But while coach Wayne Wilson and his players are very proud of their accomplishments, they are looking to achieve two of the other major goals they set went they started playing at this level -- winning the AHA tournament and playing in the NCAA Tournament.
"This has been a great and surprising season and that would be a great way to cap it off," Wilson said.
Surprising for the simple fact that under the guidance of Wilson, who coached the Tigers for six seasons before the program entered Division I, they have progressed at a rapid pace and adapted to the differences between Division III hockey and the elite level they're playing at now.
"We had high expectations right from the get-go," Wilson said. "I wanted quick, skilled, aggressive teams that were going to challenge all over the ice. I like that style. I like to challenge and go after things and don't like to sit back on things.
"I stressed that we were going to have to get used to the fact that if you make mistakes you can pay a price really fast. There are a lot of talented players and a lot of very good coaches, so things like bad penalties and mental errors have negative effects real quickly. Goals against and momentum changes happen fast too and you have to play 60 minutes of mistake free hockey as much as possible."
While the Tigers' maiden voyage in Division I hockey wasn't exactly memorable in terms of their 6-22-2 record, they competed hard and were in most games. Since then, a chemistry and team motto of hard work and aggressive play has grown stronger.
"I cannot say enough about the players on that first team," Wilson said. "I don't know the number of one-goal games or the number of times we pulled our goalie and lost by two, but there were a lot. For a team that was not playing for anything but pride, that team had a lot of character and competed every night, right to the last game. I was very impressed with the mental makeup of the first team.
"The second year we set goals of trying to win the league and it was surprising that we were able to accomplish that. But you could see why in the way the team continued to build an identity and it's grown stronger year-by-year."

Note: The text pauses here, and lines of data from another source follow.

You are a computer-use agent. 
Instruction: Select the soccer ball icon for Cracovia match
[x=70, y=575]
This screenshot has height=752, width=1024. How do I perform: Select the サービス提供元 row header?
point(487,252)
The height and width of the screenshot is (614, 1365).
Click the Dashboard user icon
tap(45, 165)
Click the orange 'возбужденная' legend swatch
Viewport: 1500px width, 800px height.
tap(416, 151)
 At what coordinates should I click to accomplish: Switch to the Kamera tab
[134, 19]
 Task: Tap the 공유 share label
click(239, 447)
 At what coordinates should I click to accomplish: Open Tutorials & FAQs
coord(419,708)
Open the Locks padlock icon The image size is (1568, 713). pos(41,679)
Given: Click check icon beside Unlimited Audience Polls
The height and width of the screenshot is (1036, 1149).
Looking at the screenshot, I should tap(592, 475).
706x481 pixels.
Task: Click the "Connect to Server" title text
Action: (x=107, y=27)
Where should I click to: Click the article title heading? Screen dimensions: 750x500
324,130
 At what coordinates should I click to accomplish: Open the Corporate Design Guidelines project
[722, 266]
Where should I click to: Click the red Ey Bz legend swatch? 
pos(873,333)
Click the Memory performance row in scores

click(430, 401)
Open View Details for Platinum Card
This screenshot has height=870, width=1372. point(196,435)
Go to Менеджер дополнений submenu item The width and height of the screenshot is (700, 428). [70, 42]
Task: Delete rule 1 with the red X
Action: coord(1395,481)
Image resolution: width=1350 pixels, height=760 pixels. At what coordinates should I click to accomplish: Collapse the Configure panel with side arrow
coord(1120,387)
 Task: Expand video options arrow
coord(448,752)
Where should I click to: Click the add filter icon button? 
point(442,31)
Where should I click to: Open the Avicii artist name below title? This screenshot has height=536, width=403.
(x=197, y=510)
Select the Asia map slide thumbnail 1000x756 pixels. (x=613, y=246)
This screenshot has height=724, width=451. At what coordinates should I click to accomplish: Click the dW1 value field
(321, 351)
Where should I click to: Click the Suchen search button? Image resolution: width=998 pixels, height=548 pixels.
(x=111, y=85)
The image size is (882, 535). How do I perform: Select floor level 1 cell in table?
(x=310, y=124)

RIT had another solid season last year, going 19-12-6, but they were eliminated in the conference tournament by Air Force, which beat them 5-0 in the semifinals. This season, the Falcons flew out to a 13-0 start, so winning another regular-season conference championship didn't seem promising for the Tigers. But as Air Force came back to earth, the Tigers went on a run of their own, winning 11 straight from Dec. 6-Jan. 25. RIT split a two-game set with the Falcons to close the season, allowing their rival to gain a split of the regular-season title. But this current Tigers squad has bigger goals on its mind.
The four seniors who were there for that AHA Tournament loss to Air Force and there in the first Division I season would like nothing better than to finish what they started and win the AHA and play in the NCAAs.
This group is also well balanced on the ice. Sarazin leads the team with 35 points and is followed by freshman defenseman Tyler Brenner, who is second in scoring with 30 points, and sophomore forward Andrew Favot, who has 28.
"This year is unlike any of my other years here," Sarazin said. "You got two balanced power plays that get equal amounts of time and goals. The rookies that have come in stepped into scoring roles like Brenner, my linemate, and the unsung heroes like Taylor McReynolds who love to do the small things that go unnoticed, like blocking shots. There is more energy for everyone to get involved and be happy and everyone contributes in their own ways."
"Everybody is contributing equally," Brenner said. "Everyone isn't looking at one player to do everything and that helps out a lot and takes pressure off of everyone else. The scoring and roles are very balanced."
The Tigers are hoping their balanced attack can help them erase the memory of last year's loss to Air Force and help complete this four-year ascent to the NCAA tournament.
On Campus clips -- The North Dakota Fighting Sioux (22-11-5, 17-6-4 WCHA), defeated host Wisconsin (16-15-4, 13-11-3 WCHA), 2-1, and captured the 2008-09 WCHA regular-season championship and MacNaughton Cup. For the storied North Dakota program, the title was a conference record 14th, first since 2003-04, and first for fifth-year coach Dave Hakstol, who has already guided his clubs to four consecutive NCAA Frozen Fours. ... Here are the other regular-season conference winners: RIT and Air Force (Atlantic), Notre Dame (CCHA), Bemidji St. (CHA), Yale (ECAC), Boston University (Hockey East). ... The NCAA has announced the participants for the fourth annual Frozen Four Skills Challenge, which will be held April 10 at the Verizon Center in Washington. The competition will be conducted in an East versus West format with each team having six position players, and two goaltenders. Competitions will include puck control relay, fastest skater, hardest shot, rapid-fire shooting, accuracy shooting and penalty shot. The men's selection for the East squad is highlighted by the nation's leading scorer, Bryan Leitch of Quinnipiac, who had 53 points this season. The remainder of the male skaters on the East squad include Brock Bradford (Boston College), Matt Gilroy (Boston University), Zach McKelvie, (Army), Matt Pierce (Mercyhurst) and Joe Vitale, (Northeastern). The two goaltenders are: Keith Longo (Hobart) and Alec Richards (Yale). The West team is led by Alaska Fairbanks goaltender Chad Johnson, who is second in the nation in goals against average. The other goalie is Jeff Lerg of Michigan State. The six male skaters include Justin Bostrom (Minnesota), Greg Flynn (Air Force), Patrick Galivan (Western Michigan) Chad Rau (Colorado College) Tyler Scofield (Bemidji State) and MacGregor Sharp (Minnesota Duluth).